Published by Sourcebooks Fire on March 1, 2014
Genres: Contemporary, Romance, Young Adult
Source: Self Purchase
My Life with the Walter Boys centers on the prim, proper, and always perfect Jackie Howard. When her world is turned upside down by tragedy, Jackie must learn to cut loose and be part of a family again.
Jackie does not like surprises. Chaos is the enemy! The best way to get her successful, busy parents to notice her is to be perfect. The perfect look, the perfect grades-the perfect daughter. And then...
Surprise #1: Jackie's family dies in a freak car accident.
Surprise #2: Jackie has to move cross-country to live with the Walters-her new guardians.
Surprise #3: The Walters have twelve sons. (Well, eleven, but Parker acts like a boy anyway)
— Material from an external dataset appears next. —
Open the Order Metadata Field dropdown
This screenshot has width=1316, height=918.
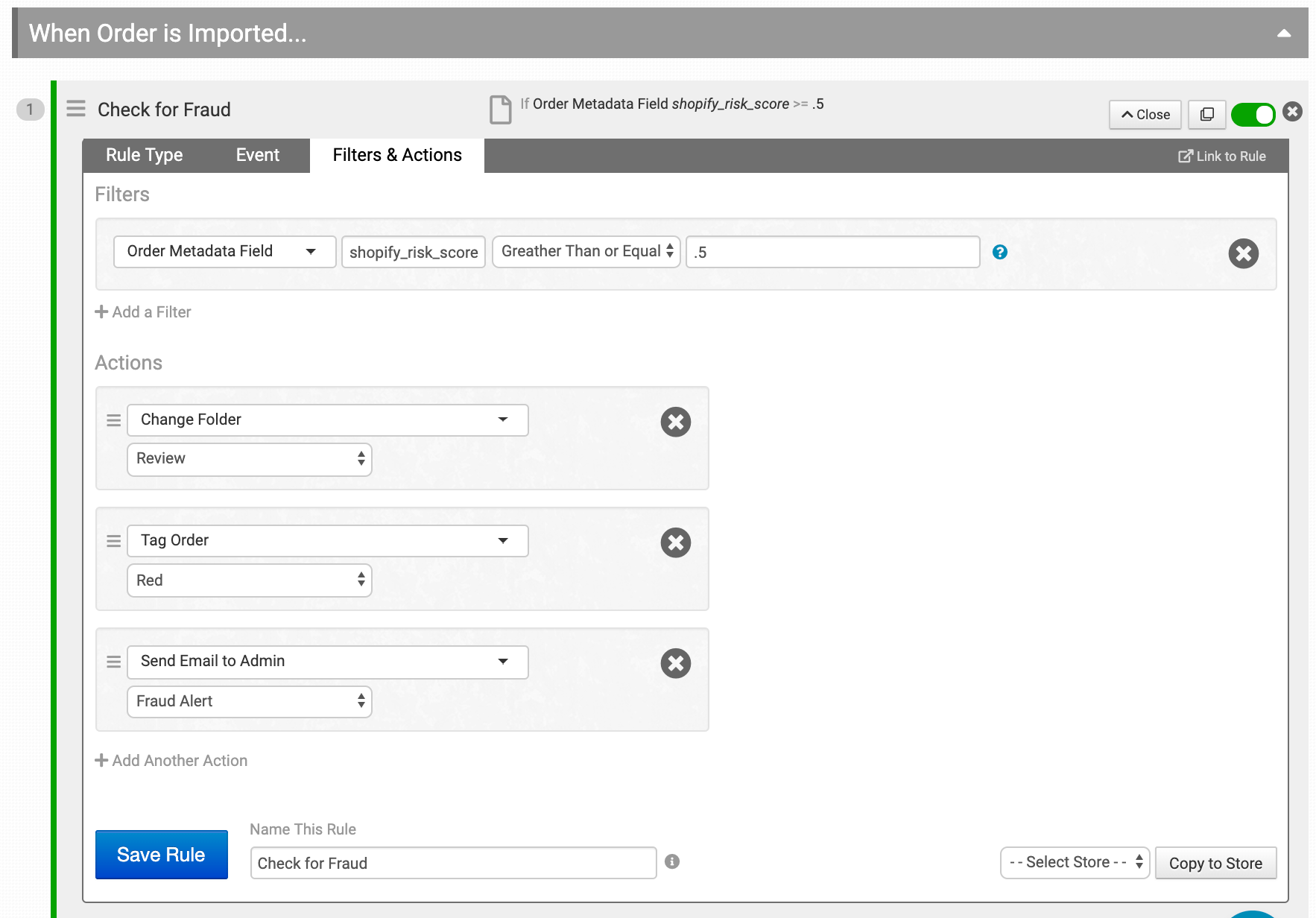224,252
Now Jackie must trade in her Type A personality and New York City apartment for a Colorado ranch and all the wild Walter boys who come with it. Jackie is surrounded by the enemy-loud, dirty, annoying boys who have no concept of personal space. Okay, several of the oldest guys are flat-out gorgeous. But still annoying. She's not stuck-up or boring-no matter what they say. But proving it is another matter. How can she fit in and move on when she needs to keep her parents' memory alive by living up to the promise of perfect?
I started listening to this book on my work commute, really liked it, got impatient, and bought the eBook so I could read at my own (faster) pace.
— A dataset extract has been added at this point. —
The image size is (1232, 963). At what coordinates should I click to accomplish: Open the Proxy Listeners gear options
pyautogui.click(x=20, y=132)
The Walter family was too big. I love stories with a lot of siblings, especially boys, because those kinds always end up being super-funny. However, I think that there were too many siblings in this book. I was overwhelmed by there being 12 of them. There were too many to keep track of, their grade, age, and particular interests. I think that this story could have been just as good with a few less Walters.
Jackie surprised me. I totally thought she was going to be stuck-up, or at the least, a little like Gossip Girl’s Blair Waldorf, because she grew up in an Upper East Side Penthouse, regularly vacationed at the Hamptons, had maids, etc. I thought it was going to be one of those stories where the snobby high society girl gets a slice of humble pie and then has an epiphany. But Jackie didn’t look down on anyone. She was kind, shy, and very worried that her new housemates and classmates wouldn’t like her, because she came from such a different world. She was a sweetie and I liked her immediately.
This book was too short. There was this big moment that happened on the second to last page, and I felt like there was not enough time to digest it. It needed, and deserved, at least a few more pages.
All in all this was a good book and I hope that we might get a sequel some day.